Both groups get bonus points for their ability to strut in towering platform heels. But before I get  ahead of myself I must give a nod to Alice Cooper. He may not win any prizes for overall even application, but he does get points for expressive use of eyeliner. Unfortunately, points are deducted due to an unenthusiastic, not to mention creepy, hair presentation. Skool was out for summer before the lesson plan on Hot Oil Treatment was devised for Alice. KISS also scores low in the hairstyle arena-- way too much frizz. But Skoolers, this lesson today is not a KISS vs. Dolls comparison; instead it is an exploration of the aesthetics of influential rock dudes. Elton, please take your seat, maybe sit on the piano bench next to Liberace. 

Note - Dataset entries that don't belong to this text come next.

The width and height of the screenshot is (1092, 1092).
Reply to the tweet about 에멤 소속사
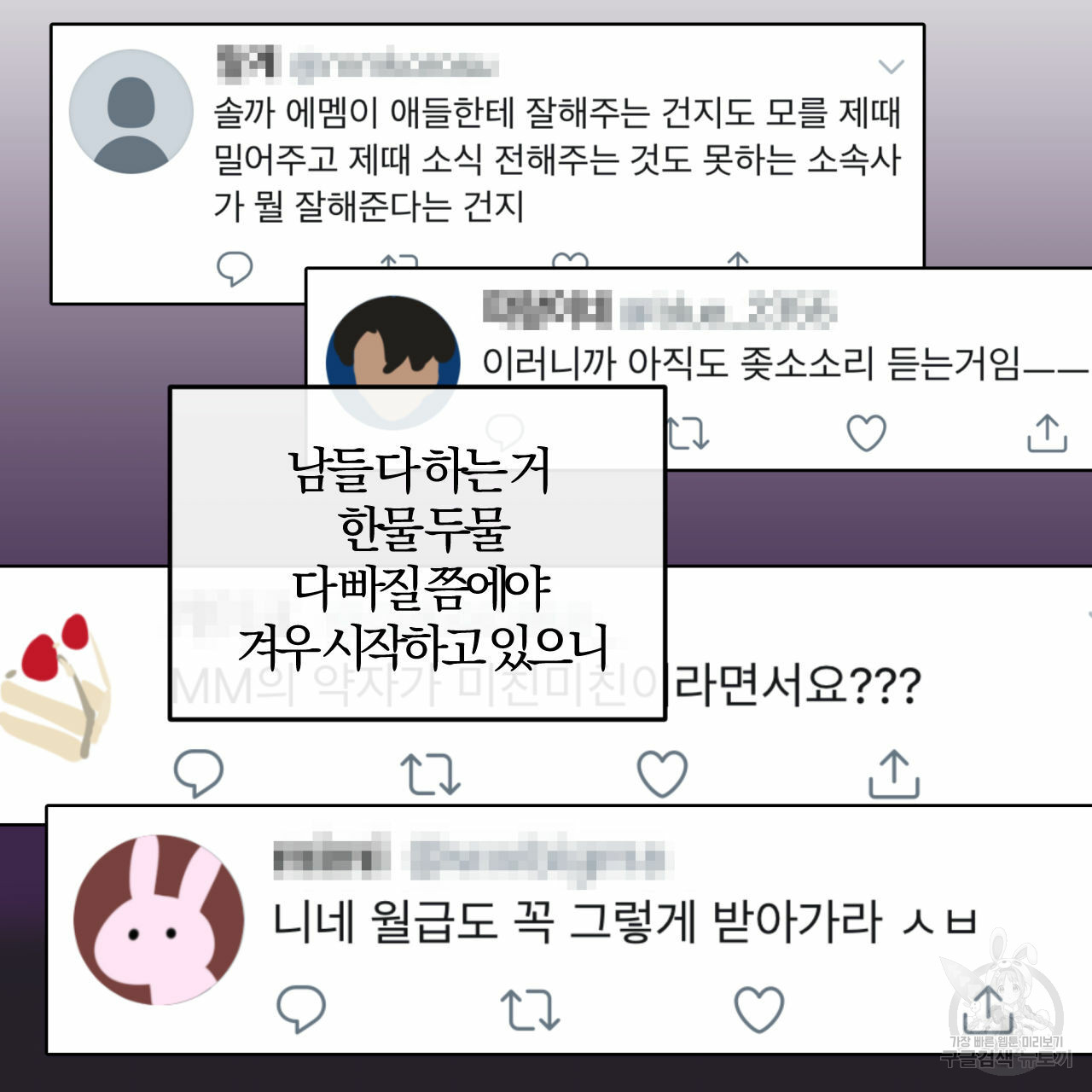tap(235, 269)
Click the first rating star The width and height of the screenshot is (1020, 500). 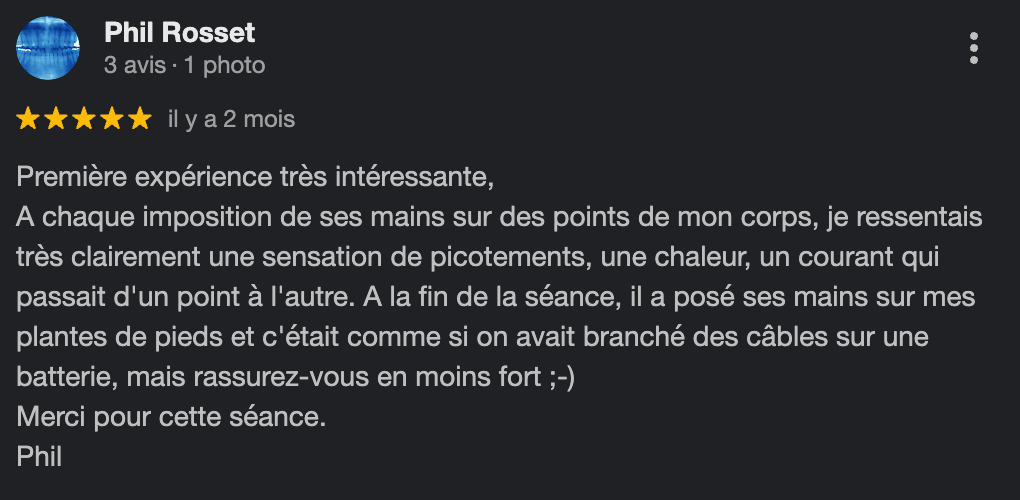point(28,120)
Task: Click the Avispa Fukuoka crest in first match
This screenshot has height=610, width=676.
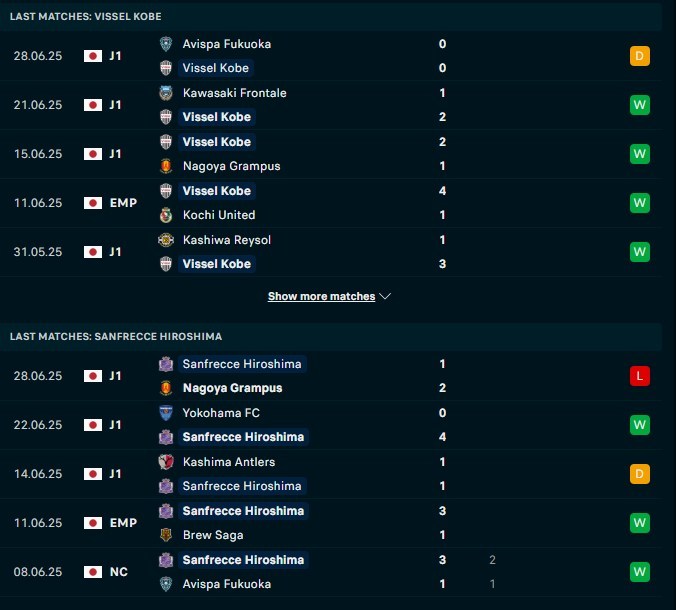Action: 166,44
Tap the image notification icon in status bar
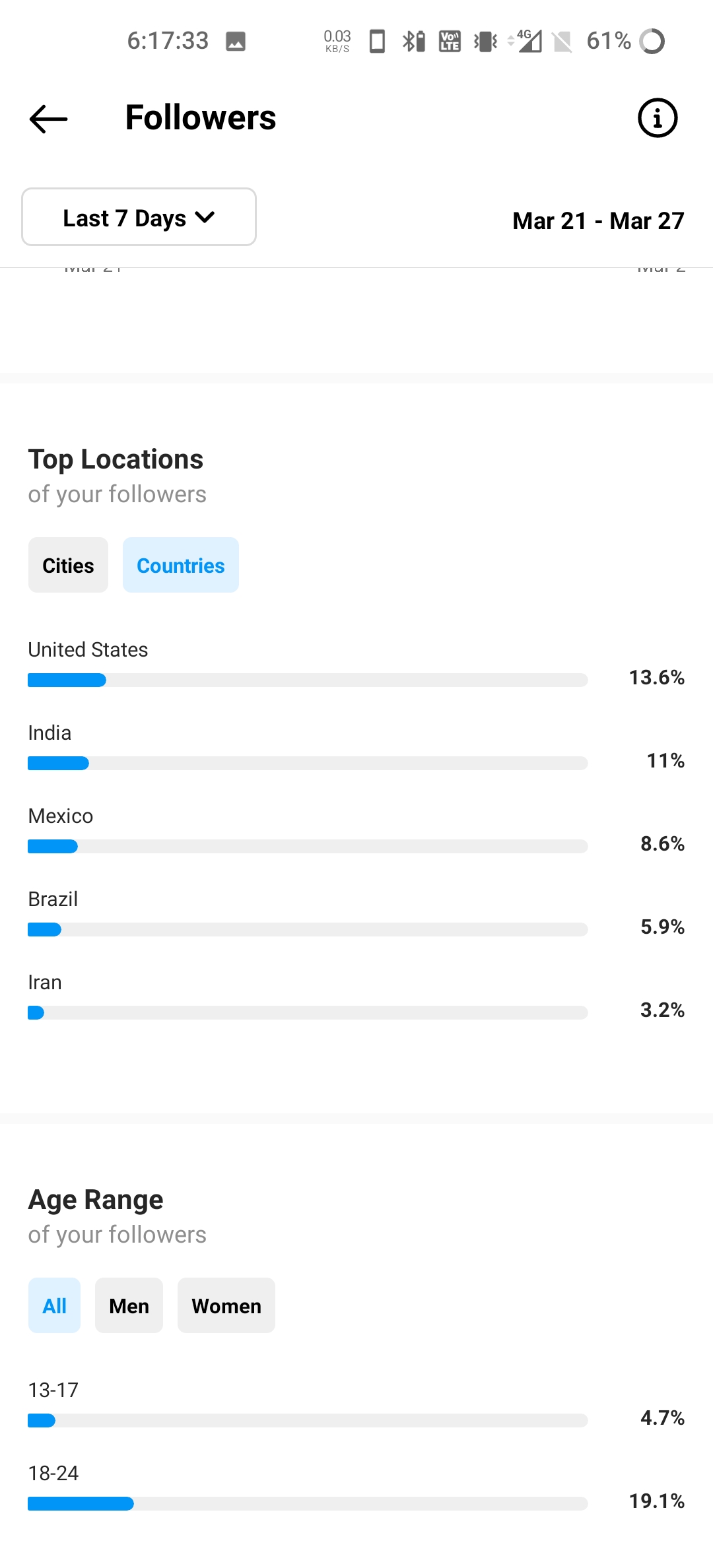 (236, 42)
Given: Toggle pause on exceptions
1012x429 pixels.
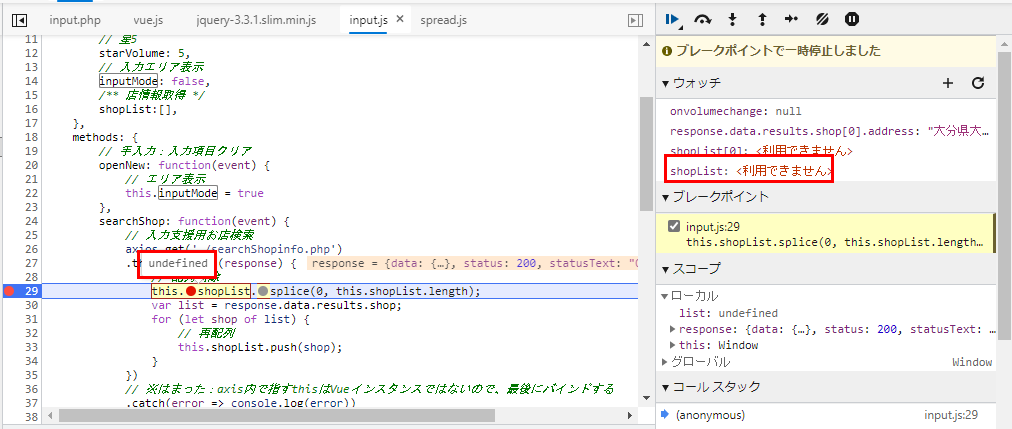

Which leads me back to David Bowie, idol, icon and not my dad-- unfortunately. Rice powder for the face and old school mascara-- the kind you wet and brush on, are just some of his tricks. An important tool in his cosmetic arsenal: eyeliner, kohl or otherwise... seriously, is there anyone who shouldn’t use it? But be careful with those lightning bolts down the face. Sure it looks classy on him, but it could look a tad garish on, say, Meatloaf. 

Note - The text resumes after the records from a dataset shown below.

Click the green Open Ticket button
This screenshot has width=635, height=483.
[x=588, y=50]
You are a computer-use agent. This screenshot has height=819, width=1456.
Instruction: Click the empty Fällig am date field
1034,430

And what of the punk scene? Well, our West Coast Canadian boys didn’t exactly embrace the use of make-up. Once in awhile a cheap eye pencil might get passed among band members before taking the stage but rarely among the green plaid Mac jacket-wearing crew. There was no chance of mistaking the Subhumans for the Braineaters. Or any punk bands fancy enough to own lipliner. In the east, Toronto to be exact, drugstores couldn’t get their shelves stocked fast enough with eyeliner for bands like the Viletones. And as the music got darker, moodier, gothier in the 1980s, so, too, did the use of make-up among some of our local bands.

Evidenced in the photo below is the guitarist of Der Mittlegang, a shadowy Vancouver group who occasionally paid homage to artists such as my old hero David Bowie by wearing creative face paint. I decided to marry him (not Bowie as Iman had already sunk her claws into him) as long as he promised to finance most of our cosmetics and get his own eye pencils.


































Class, meet Mr Chris Nicol!

1 comment:

  1. Wow, T.T-N. Seafarer jeans. Haven't thought about those in a long time. Owned a few pairs. Never got as far as face paint, though. Too square maybe. Too jock-ish. Later, in the 80s, did as a matter of fact catch Der Mittlegang's act a couple of times. Down in Gastown, as it was and is called. The band had a damn good drummer and as for that guitarist, he kind of pissed me off because I knew him and he'd managed to achieve something I could ever only fantasize about--the status of guitar legend. I hope, and trust, he's still out there somewhere pickin' nice tunes. Regards from VCR.